Background: A valid and practical measure of comorbid illness burden in dialysis populations is greatly needed to enable unbiased comparisons of clinical outcomes. We compare the discriminatory accuracy of 1 year mortality predictions derived from four comorbidity instruments in a large representative US dialysis population.
Methods: Comorbidity information was collected using the Index of Coexistent Diseases (ICED) in 1779 haemodialysis patients of a national dialysis provider between 1997 and 2000. Comorbidity was also scored according to the Charlson Comorbidity Index (CCI), Wright-Khan and Davies indices. Relationships of instrument scores with 1 year mortality were assessed in separate logistic regression analyses. Discriminatory ability was compared using the area under the receiver-operating characteristics curve (AUC), based on predictions of each regression model.
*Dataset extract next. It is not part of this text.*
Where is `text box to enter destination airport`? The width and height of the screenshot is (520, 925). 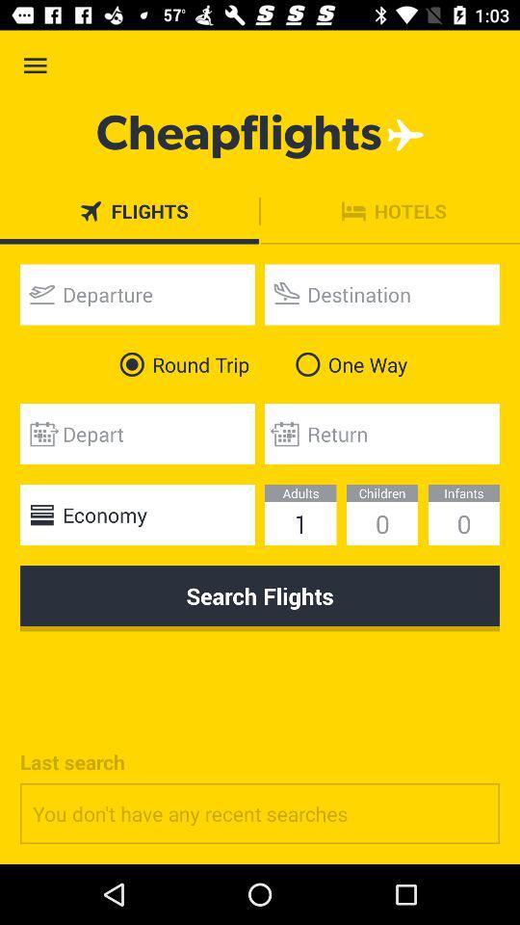
text box to enter destination airport is located at coordinates (383, 294).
Results: When mortality was predicted using comorbidity and age, the ICED better discriminated between survivors and those who died (AUC 0.72) as compared with the CCI (0.67), Wright-Khan (0.68) and Davies (0.68) indices. Upon addition of race and serum albumin, predictive accuracy of each model improved further (AUCs of the ICED, 0.77; CCI, 0.75; Wright-Khan Index, 0.75; Davies Index, 0.74).
Conclusions: The ICED had greater discriminatory ability than the CCI, Davies and Wright-Khan indices, when age and a comorbidity index were used alone to predict 1 year mortality; however, the differences among instruments diminished once serum albumin, race and the cause of ESRD were accounted for. None of the currently available comorbidity instruments tested in this study discriminated mortality outcomes particularly well. Assessing comorbidity using the ICED takes significantly more time. Identifying the key prognostic comorbid conditions and weighting these according to outcomes in a dialysis population should increase accuracy and, with restriction to a finite number of items, provide a practical means for widespread comorbidity assessment.